Finite time and lifespan
The Big Crunch theory postulates that the average density of the Universe is enough to stop its expansion and begin a cosm-wide contraction; a counterpart to the Big Bang.
It is unclear what the end result would be: a simple extrapolation would have all the matter and space-time in the Universe collapse into a dimensionless singularity, but at these scales quantum effects, ignored by General Relativity, should be considered. Some people use this opportunity to postulate an oscillatory Universe, that starts again to expand.
However, recent experimental evidence (namely the observation of distant supernovae as standard candles, and the well-resolved mapping of the cosmic microwave background) have - to most scientists' considerable surprise - shown that the expansion of the universe is not being slowed down by gravity, but instead, accelerating, suggesting that the universe will not end with a "Big Crunch", but will instead expand forever.

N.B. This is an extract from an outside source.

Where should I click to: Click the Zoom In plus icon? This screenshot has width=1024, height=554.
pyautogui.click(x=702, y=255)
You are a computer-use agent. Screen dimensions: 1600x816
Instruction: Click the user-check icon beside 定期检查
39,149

In the framework of the field equations of the General Theory of Relativity, the simplest model of an accelerating expansion corresponds to a positive value of the cosmological constant, which is often attributed to the quantum vacuum itself exerting a negative pressure that repels gravitationally on large scales. More generally, the accelerating expansion is attributed to dark energy, which could be the cosmological constant, or a dynamical field with negative pressure, leading to an effective cosmological constant that could be time-varying. In such cases, it is theoretically possible that the cosmological constant need not remain positive, leaving open the possibility of a Big Crunch in a cosmic doomsday scenario. A Big Crunch is also still theoretically possible if Einstein's theory of general relativity turns out to be incorrect on large scales. The current evidence neither favors nor rules out dark energy, or modifications of general relativity, of a form that could halt or reverse an eternal expansion; it does, however set lower bounds on the soonest the universe could collapse (~ 42 billion years from now, or more than 24 billion years at the 95% confidence level, according to one group led by Andrei Linde).
Some well-known physicists have speculated that an advanced civilization could use a finite amount of energy to survive for an effectively infinite amount of time. The strategy is to have brief periods of activity, alternated by longer and longer periods of hibernation (see Dyson's eternal intelligence for more information).

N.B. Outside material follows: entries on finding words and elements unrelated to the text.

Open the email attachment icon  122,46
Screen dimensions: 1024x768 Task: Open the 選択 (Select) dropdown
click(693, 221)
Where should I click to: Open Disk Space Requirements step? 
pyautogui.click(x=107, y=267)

The reverse is true for a civilization finding itself in the middle of the Big Crunch. Here, an effectively infinite amount of subjective time can be extracted from the finite remaining time, using the enormous energy of the Crunch to "speed up" life faster than the limit is approaching. (see Frank J. Tipler's Omega point)
Even if possible in theory, it is not clear if a practical way to use those possibilities can be developed by any civilization, as advanced as it may be.